| EXERCISE DATA |
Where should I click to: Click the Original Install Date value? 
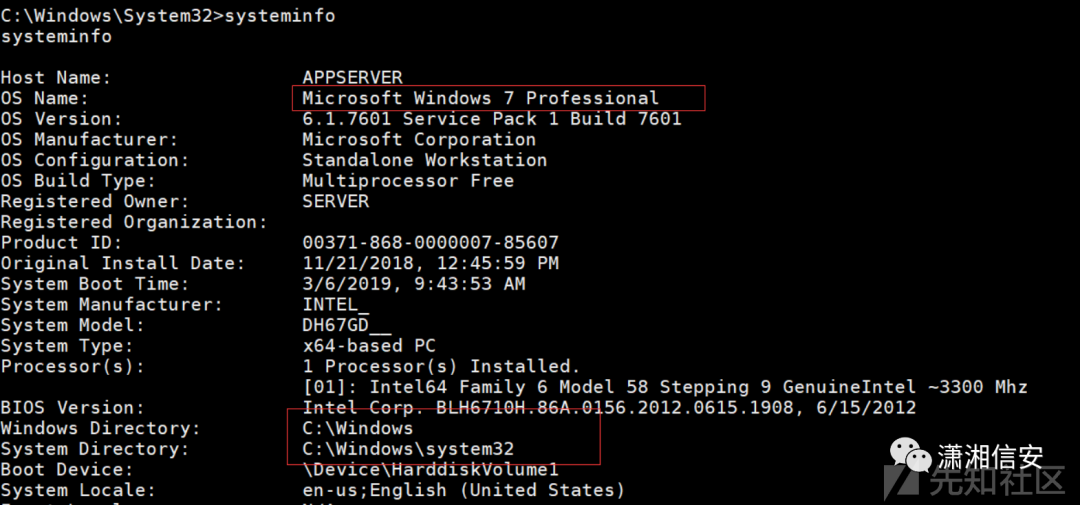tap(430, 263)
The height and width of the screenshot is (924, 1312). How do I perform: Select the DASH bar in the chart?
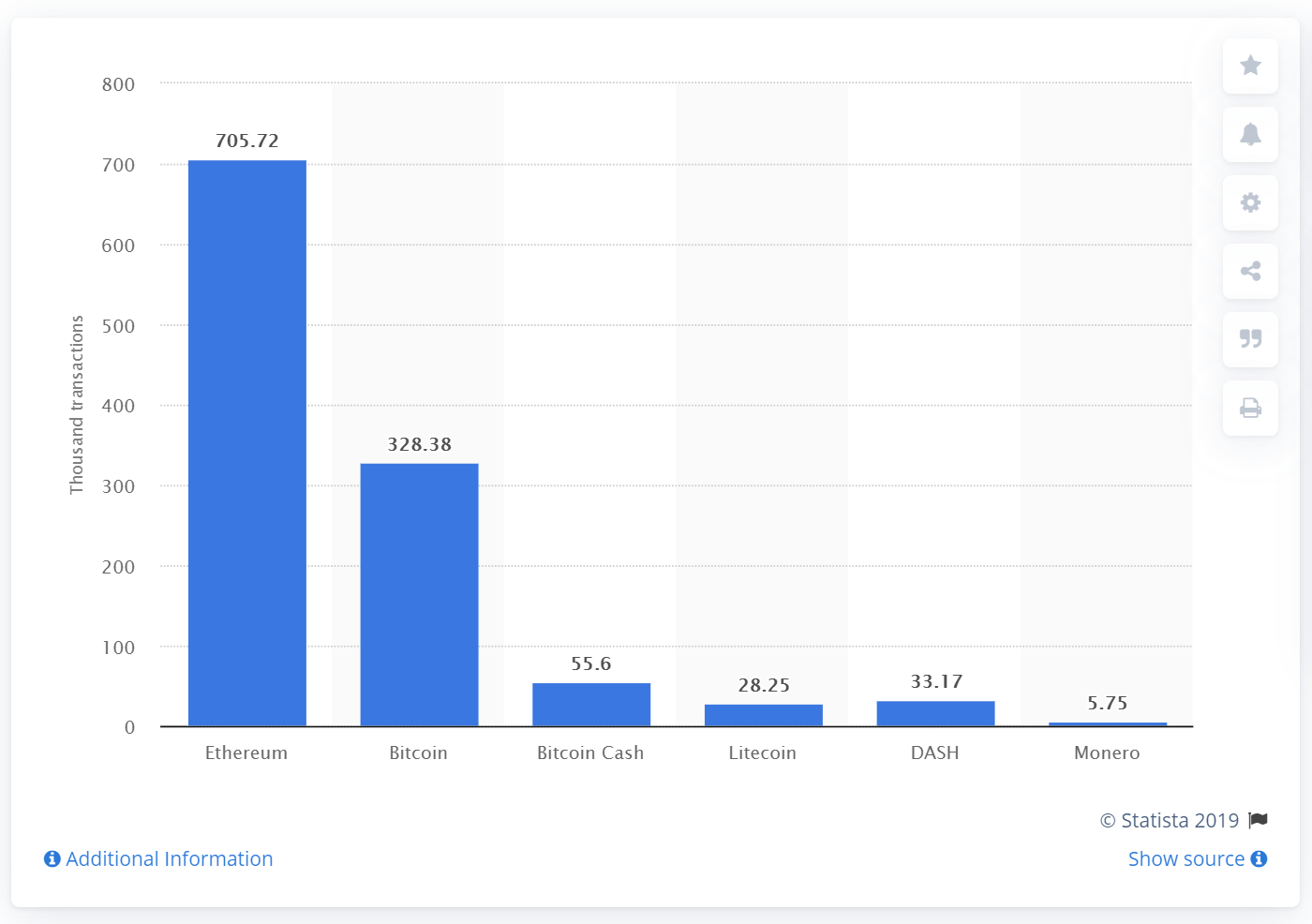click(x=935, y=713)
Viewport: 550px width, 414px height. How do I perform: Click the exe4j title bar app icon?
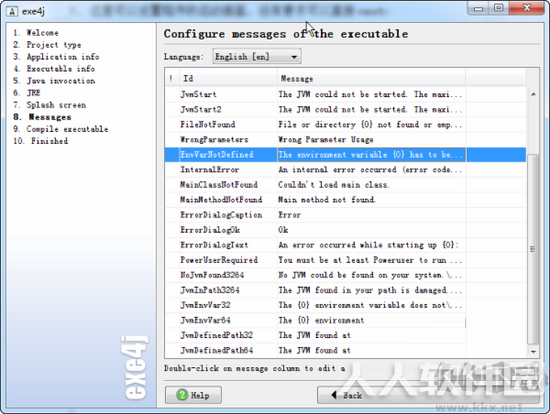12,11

| PROBLEM TO SOLVE |
Update the rows above by replacing each "How do I perform" with "How can I perform" and leaving everything else unchanged. Leave the pictures out of your answer.

| ANSWER TO THE PROBLEM |
Where should I click to: Click the Original Install Date value? 
tap(430, 263)
The height and width of the screenshot is (924, 1312). How can I perform: Select the DASH bar in the chart?
click(x=935, y=713)
Viewport: 550px width, 414px height. How can I perform: Click the exe4j title bar app icon?
12,11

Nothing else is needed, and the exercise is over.